The underlying truth is, that what the Scottish Government is seeking to say is that there appears some indication of spread of covid-19 through people holding parties – raucous parties with drinking and dancing, and loads of people attending, some of whom the host does not know who thus cannot be contacted – in the Glasgow area. In that specific situation, the arguments of the Scottish Government do make sense. Yes, there is obviously a chance of spreading coronavirus at such party gatherings. Yes, there may be people at such gatherings who cannot subsequently be traced.

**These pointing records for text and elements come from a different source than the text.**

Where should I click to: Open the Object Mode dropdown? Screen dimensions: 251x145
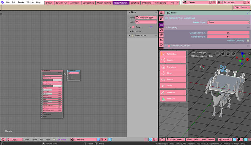(x=175, y=140)

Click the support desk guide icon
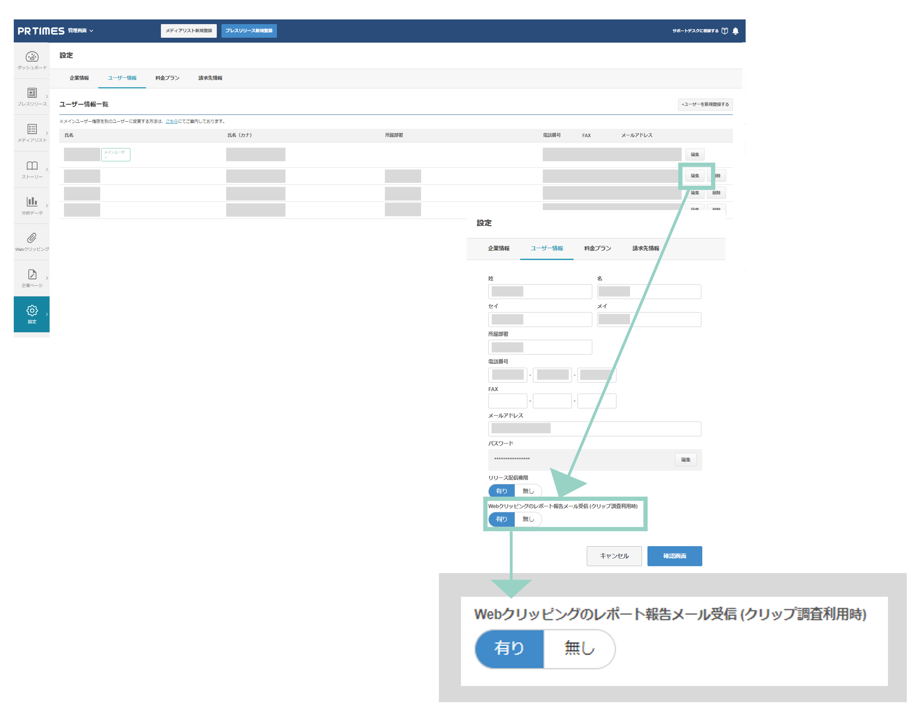[x=725, y=31]
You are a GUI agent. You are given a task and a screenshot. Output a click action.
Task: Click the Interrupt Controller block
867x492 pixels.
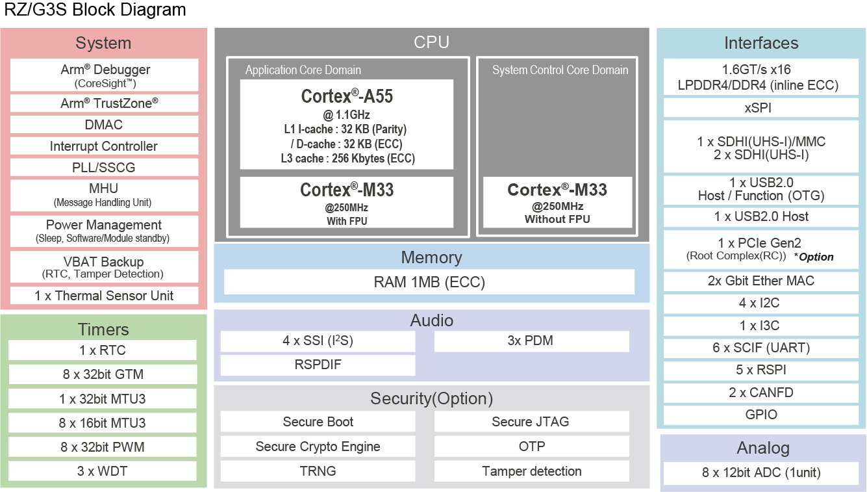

But what percentage of occasions when people enter other people’s homes, is for the purpose of such a party? It is not an easy question to answer. My best shot would be about 1 in every 5,000 visits to enter someone else’s home is for a party of that description.

Simply to ban the other 4,999 home visits on entirely spurious grounds that people do not know who is visiting them, and that they are insanitary, is an absurd example of taking a sledgehammer to crack a grain of pollen. Ban parties. Ban indoor gatherings of more than ten people, or people from more than two or three households, however you wish to define it. There are plenty of situations where the law already defines parties – they are banned in plenty of tenancies, and the law is very used to having to judge what is disorderly.

Auntie Jean visiting Auntie Effie for tea is not the problem here.

A situation where I can visit with my son in a pub, but not in his home, is stupid to the point of surreal.

But what is truly worrying is the adverse reaction I received in the early hours of the morning on Twitter to pointing this out. An absolute avalanche of tweets arrived in reply, each one parroting exactly the two Scottish government arguments – that pubs have better visitor contact details than homes, that pubs have better social hygiene than homes. These are arguments which the world’s dimmest marsupial would perceive as rubbish given ten seconds independent thought, but they were trotted out as religious liturgy by the faithful:

Now few people can be happier than me at the much greater public trust in Holyrood than in Westminster on handling covid-19 (although that dim-witted marsupial would have done a better job than Boris Johnson: at least they would be unlikely to be primarily focused on making hundreds of millions in corrupt contracts for their mates). The trust that Nicola has built up is a very good thing, and hopefully she intends to spend that credit in the cause of Independence in the near future.

But people should never trust politicians – any politician – too much. When it reaches the stage that people react angrily and defensively to any criticism of government measures, that is not healthy for democracy. One problem is that fear is a very powerful tool for a politician. Fear of coronavirus is such that heavy-handed, blunderbuss measures will always be supported, even when like this Glasgow lockdown they make no sense in detail.

I perfectly understand why people might wish to shut down their critical thinking faculties in this coronavirus situation and put absolute faith in an authority they trust. I have myself refrained from any criticism of lockdown measures before now, because I recognise that those in charge are grappling with complex problems to which there is no perfect answer, and with better access to facts than I have. But I still reserve the right to point out the absolutely absurd.

The banning of meeting in Glasgow except in the presence of a till is absurd.

By all means suspend your critical faculties, but do not turn on those who have not.